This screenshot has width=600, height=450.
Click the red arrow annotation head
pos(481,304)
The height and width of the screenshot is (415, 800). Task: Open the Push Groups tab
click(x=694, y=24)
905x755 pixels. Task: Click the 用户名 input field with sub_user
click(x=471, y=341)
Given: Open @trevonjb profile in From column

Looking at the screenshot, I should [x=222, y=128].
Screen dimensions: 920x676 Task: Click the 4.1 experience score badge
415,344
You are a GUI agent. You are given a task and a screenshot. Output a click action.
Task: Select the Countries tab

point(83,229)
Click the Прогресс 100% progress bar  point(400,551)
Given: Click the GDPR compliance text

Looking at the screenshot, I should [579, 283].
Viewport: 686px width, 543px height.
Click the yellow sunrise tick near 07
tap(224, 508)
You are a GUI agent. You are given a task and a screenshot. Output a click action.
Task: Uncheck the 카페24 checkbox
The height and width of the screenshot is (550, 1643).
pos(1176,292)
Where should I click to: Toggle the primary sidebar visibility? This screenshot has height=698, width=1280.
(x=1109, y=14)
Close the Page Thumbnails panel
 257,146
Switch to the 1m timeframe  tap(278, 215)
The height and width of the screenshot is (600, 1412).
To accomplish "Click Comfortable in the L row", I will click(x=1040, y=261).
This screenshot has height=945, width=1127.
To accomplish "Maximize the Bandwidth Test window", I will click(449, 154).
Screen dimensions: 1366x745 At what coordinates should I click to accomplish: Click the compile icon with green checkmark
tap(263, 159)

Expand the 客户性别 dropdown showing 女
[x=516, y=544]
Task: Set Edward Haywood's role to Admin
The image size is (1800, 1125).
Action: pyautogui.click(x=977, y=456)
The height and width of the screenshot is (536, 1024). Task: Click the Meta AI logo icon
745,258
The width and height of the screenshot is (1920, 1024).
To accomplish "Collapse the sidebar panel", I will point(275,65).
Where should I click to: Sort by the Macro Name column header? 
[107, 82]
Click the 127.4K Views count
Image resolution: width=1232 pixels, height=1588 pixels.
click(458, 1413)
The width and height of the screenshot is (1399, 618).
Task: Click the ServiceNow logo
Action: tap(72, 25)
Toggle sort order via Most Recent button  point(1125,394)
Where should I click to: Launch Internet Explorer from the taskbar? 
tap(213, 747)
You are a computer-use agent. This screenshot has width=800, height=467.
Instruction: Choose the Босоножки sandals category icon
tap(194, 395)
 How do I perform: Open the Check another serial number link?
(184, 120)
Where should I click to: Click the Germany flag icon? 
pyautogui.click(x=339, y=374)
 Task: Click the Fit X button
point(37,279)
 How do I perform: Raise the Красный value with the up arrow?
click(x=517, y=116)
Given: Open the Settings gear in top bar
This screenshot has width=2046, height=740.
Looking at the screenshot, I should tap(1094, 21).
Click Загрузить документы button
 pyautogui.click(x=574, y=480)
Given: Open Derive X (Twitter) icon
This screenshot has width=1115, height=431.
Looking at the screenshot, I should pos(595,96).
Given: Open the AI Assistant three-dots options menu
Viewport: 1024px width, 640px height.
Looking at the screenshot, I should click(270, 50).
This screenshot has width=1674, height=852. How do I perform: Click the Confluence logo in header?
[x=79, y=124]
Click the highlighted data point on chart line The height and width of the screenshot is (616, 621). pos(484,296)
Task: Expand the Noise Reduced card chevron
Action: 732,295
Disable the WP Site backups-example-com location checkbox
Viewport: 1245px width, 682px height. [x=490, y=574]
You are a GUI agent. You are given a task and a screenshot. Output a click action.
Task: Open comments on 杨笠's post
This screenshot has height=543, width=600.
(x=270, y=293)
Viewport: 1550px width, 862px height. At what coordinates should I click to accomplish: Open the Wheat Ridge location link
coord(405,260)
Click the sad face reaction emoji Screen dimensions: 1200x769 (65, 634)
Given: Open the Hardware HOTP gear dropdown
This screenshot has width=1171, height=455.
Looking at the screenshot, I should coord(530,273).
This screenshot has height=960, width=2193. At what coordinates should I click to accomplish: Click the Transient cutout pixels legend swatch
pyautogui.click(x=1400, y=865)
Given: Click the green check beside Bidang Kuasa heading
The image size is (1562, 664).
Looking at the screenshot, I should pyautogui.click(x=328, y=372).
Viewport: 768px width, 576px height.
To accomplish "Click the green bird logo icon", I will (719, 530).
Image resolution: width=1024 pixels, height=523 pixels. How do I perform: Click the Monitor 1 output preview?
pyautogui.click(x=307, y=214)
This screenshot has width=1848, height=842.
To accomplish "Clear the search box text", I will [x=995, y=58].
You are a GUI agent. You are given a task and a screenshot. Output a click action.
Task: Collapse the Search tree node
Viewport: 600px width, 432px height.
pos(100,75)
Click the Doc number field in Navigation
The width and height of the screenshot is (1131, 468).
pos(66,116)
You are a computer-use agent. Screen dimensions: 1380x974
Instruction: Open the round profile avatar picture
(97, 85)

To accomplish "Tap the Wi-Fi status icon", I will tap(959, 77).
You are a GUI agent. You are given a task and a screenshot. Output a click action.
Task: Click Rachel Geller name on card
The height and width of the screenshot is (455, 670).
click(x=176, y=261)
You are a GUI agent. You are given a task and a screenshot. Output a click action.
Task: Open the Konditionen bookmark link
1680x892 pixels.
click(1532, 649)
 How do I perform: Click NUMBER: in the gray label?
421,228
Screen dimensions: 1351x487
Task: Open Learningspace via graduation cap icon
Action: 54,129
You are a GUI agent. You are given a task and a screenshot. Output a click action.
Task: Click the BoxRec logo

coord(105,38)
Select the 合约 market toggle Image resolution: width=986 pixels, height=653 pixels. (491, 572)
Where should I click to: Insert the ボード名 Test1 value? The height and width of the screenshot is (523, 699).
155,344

### Action item
Complete, exact output of the records is expected.

### Solution to this task
This screenshot has width=600, height=450.
Click the red arrow annotation head
pos(481,304)
The height and width of the screenshot is (415, 800). Task: Open the Push Groups tab
click(x=694, y=24)
905x755 pixels. Task: Click the 用户名 input field with sub_user
click(x=471, y=341)
Given: Open @trevonjb profile in From column

Looking at the screenshot, I should [x=222, y=128].
Screen dimensions: 920x676 Task: Click the 4.1 experience score badge
415,344
You are a GUI agent. You are given a task and a screenshot. Output a click action.
Task: Select the Countries tab

point(83,229)
Click the Прогресс 100% progress bar  point(400,551)
Given: Click the GDPR compliance text

Looking at the screenshot, I should [579, 283].
Viewport: 686px width, 543px height.
Click the yellow sunrise tick near 07
tap(224, 508)
You are a GUI agent. You are given a task and a screenshot. Output a click action.
Task: Uncheck the 카페24 checkbox
The height and width of the screenshot is (550, 1643).
pos(1176,292)
Where should I click to: Toggle the primary sidebar visibility? This screenshot has height=698, width=1280.
(x=1109, y=14)
Close the Page Thumbnails panel
 257,146
Switch to the 1m timeframe  tap(278, 215)
The height and width of the screenshot is (600, 1412).
To accomplish "Click Comfortable in the L row", I will click(x=1040, y=261).
This screenshot has height=945, width=1127.
To accomplish "Maximize the Bandwidth Test window", I will click(449, 154).
Screen dimensions: 1366x745 At what coordinates should I click to accomplish: Click the compile icon with green checkmark
tap(263, 159)

Expand the 客户性别 dropdown showing 女
[x=516, y=544]
Task: Set Edward Haywood's role to Admin
The image size is (1800, 1125).
Action: pyautogui.click(x=977, y=456)
The height and width of the screenshot is (536, 1024). Task: Click the Meta AI logo icon
745,258
The width and height of the screenshot is (1920, 1024).
To accomplish "Collapse the sidebar panel", I will point(275,65).
Where should I click to: Sort by the Macro Name column header? 
[107, 82]
Click the 127.4K Views count
Image resolution: width=1232 pixels, height=1588 pixels.
click(458, 1413)
The width and height of the screenshot is (1399, 618).
Task: Click the ServiceNow logo
Action: tap(72, 25)
Toggle sort order via Most Recent button  point(1125,394)
Where should I click to: Launch Internet Explorer from the taskbar? 
tap(213, 747)
You are a computer-use agent. This screenshot has width=800, height=467.
Instruction: Choose the Босоножки sandals category icon
tap(194, 395)
 How do I perform: Open the Check another serial number link?
(184, 120)
Where should I click to: Click the Germany flag icon? 
pyautogui.click(x=339, y=374)
 Task: Click the Fit X button
point(37,279)
 How do I perform: Raise the Красный value with the up arrow?
click(x=517, y=116)
Given: Open the Settings gear in top bar
This screenshot has width=2046, height=740.
Looking at the screenshot, I should tap(1094, 21).
Click Загрузить документы button
 pyautogui.click(x=574, y=480)
Given: Open Derive X (Twitter) icon
This screenshot has width=1115, height=431.
Looking at the screenshot, I should pos(595,96).
Given: Open the AI Assistant three-dots options menu
Viewport: 1024px width, 640px height.
Looking at the screenshot, I should click(270, 50).
This screenshot has width=1674, height=852. How do I perform: Click the Confluence logo in header?
[x=79, y=124]
Click the highlighted data point on chart line The height and width of the screenshot is (616, 621). pos(484,296)
Task: Expand the Noise Reduced card chevron
Action: 732,295
Disable the WP Site backups-example-com location checkbox
Viewport: 1245px width, 682px height. [x=490, y=574]
You are a GUI agent. You are given a task and a screenshot. Output a click action.
Task: Open comments on 杨笠's post
This screenshot has height=543, width=600.
(x=270, y=293)
Viewport: 1550px width, 862px height. At what coordinates should I click to accomplish: Open the Wheat Ridge location link
coord(405,260)
Click the sad face reaction emoji Screen dimensions: 1200x769 (65, 634)
Given: Open the Hardware HOTP gear dropdown
This screenshot has width=1171, height=455.
Looking at the screenshot, I should coord(530,273).
This screenshot has height=960, width=2193. At what coordinates should I click to accomplish: Click the Transient cutout pixels legend swatch
pyautogui.click(x=1400, y=865)
Given: Click the green check beside Bidang Kuasa heading
The image size is (1562, 664).
Looking at the screenshot, I should pyautogui.click(x=328, y=372).
Viewport: 768px width, 576px height.
To accomplish "Click the green bird logo icon", I will (719, 530).
Image resolution: width=1024 pixels, height=523 pixels. How do I perform: Click the Monitor 1 output preview?
pyautogui.click(x=307, y=214)
This screenshot has width=1848, height=842.
To accomplish "Clear the search box text", I will [x=995, y=58].
You are a GUI agent. You are given a task and a screenshot. Output a click action.
Task: Collapse the Search tree node
Viewport: 600px width, 432px height.
pos(100,75)
Click the Doc number field in Navigation
The width and height of the screenshot is (1131, 468).
pos(66,116)
You are a computer-use agent. Screen dimensions: 1380x974
Instruction: Open the round profile avatar picture
(97, 85)

To accomplish "Tap the Wi-Fi status icon", I will tap(959, 77).
You are a GUI agent. You are given a task and a screenshot. Output a click action.
Task: Click Rachel Geller name on card
The height and width of the screenshot is (455, 670).
click(x=176, y=261)
You are a GUI agent. You are given a task and a screenshot. Output a click action.
Task: Open the Konditionen bookmark link
1680x892 pixels.
click(1532, 649)
 How do I perform: Click NUMBER: in the gray label?
421,228
Screen dimensions: 1351x487
Task: Open Learningspace via graduation cap icon
Action: 54,129
You are a GUI agent. You are given a task and a screenshot. Output a click action.
Task: Click the BoxRec logo

coord(105,38)
Select the 合约 market toggle Image resolution: width=986 pixels, height=653 pixels. (491, 572)
Where should I click to: Insert the ボード名 Test1 value? The height and width of the screenshot is (523, 699).
155,344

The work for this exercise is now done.